Stand up James Cain.
- Mildred Pierce review by Steve Mason
I suspect James M. Cain didn't get enough credit for Double Indemnity (1944) because his excellent serial was was so gloriously polished by other more auspicious hands. He contributes another great narrative for Mildred Pierce which again was brilliantly reimagined for the screen.
It was made more of a noir by the addition of a murder not in the novel, which prompts a long flashback narrated by Joan Crawford as a waitress who prospered to own a chain of restaurants, but lost everything else on the way. It was the role of Crawford's career, and she won the Academy Award, and surely identified with the ordinary woman born into poverty who achieved wealth through relentless toil and who alienated her children though proscriptive parenting.
It's a powerful studio film. Much of the dramatic thrust is provided by Max Steiner's orchestral score, illustrating Ernest Haller's gorgeous high contrast black and white photography which gleams like tarmac in the rain. Director Curtiz was a master of expressionism back in the silents. Mildred Pierce isn't as much of an urban film as its contemporary noirs. It is mostly set in the suburbs of LA, but it still makes good atmospheric use of its environment, the beach towns and highways of South California, and features a typically noirish, lavish Malibu beach house where the murder takes place.

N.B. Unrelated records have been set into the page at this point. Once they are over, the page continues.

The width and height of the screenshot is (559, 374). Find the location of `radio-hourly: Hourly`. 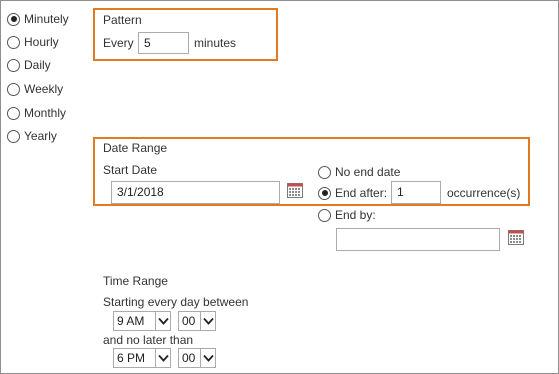

radio-hourly: Hourly is located at coordinates (33, 42).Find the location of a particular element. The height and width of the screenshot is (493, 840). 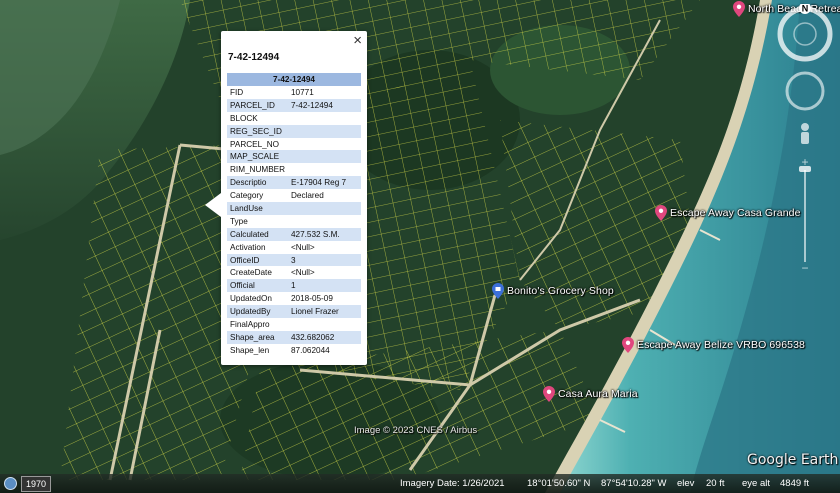

balloon-title: 7-42-12494 is located at coordinates (254, 58).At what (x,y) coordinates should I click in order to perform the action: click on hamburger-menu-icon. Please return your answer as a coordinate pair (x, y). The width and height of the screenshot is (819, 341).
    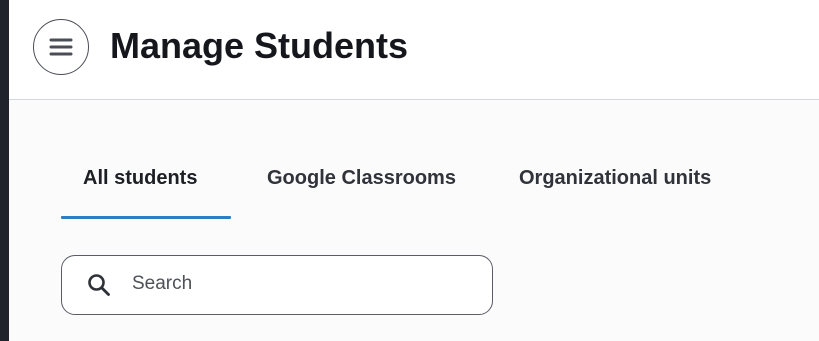
    Looking at the image, I should click on (61, 47).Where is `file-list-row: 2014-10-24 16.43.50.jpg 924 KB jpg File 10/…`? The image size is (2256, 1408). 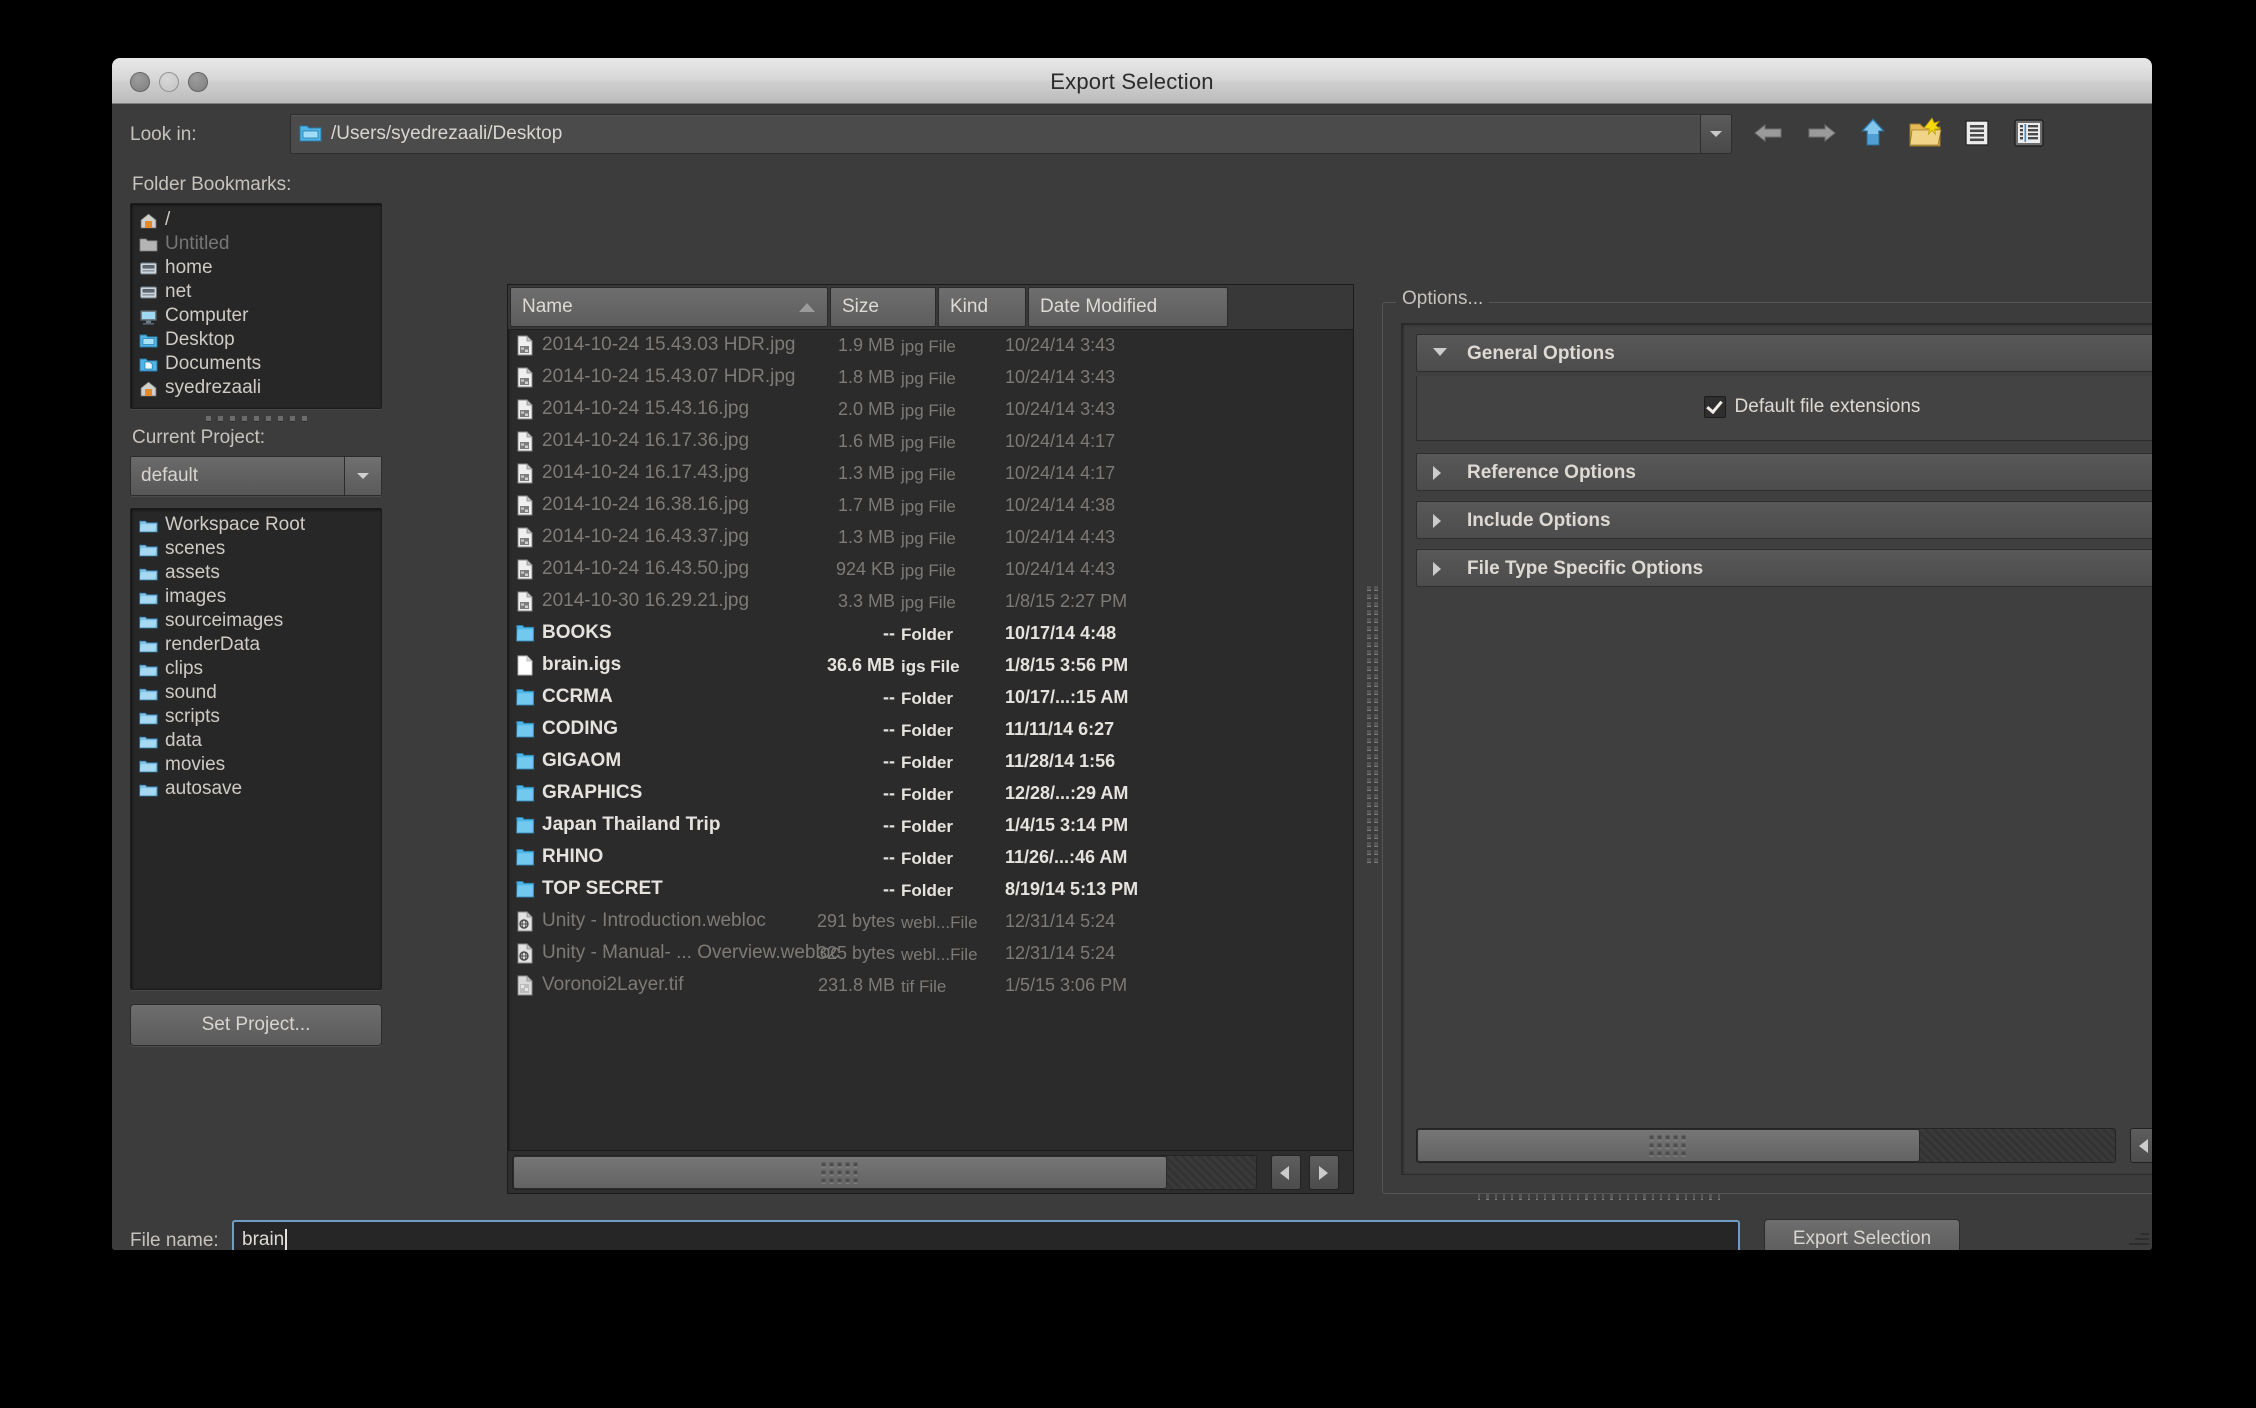
file-list-row: 2014-10-24 16.43.50.jpg 924 KB jpg File 10/… is located at coordinates (930, 570).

But its greatest strength is the depiction of psychological frailty through the experience of childhood. It is an opera of passive-aggression, an epic of bartered love, of desire and greed rendered so frighteningly sordid that they both mean the same thing. The sassy screenplay is joy. The casting is serendipitous, particularly Crawford, and Ann Blyth who was seventeen when she made this but is scarily believable as Mildred's spoiled, sociopathic daughter.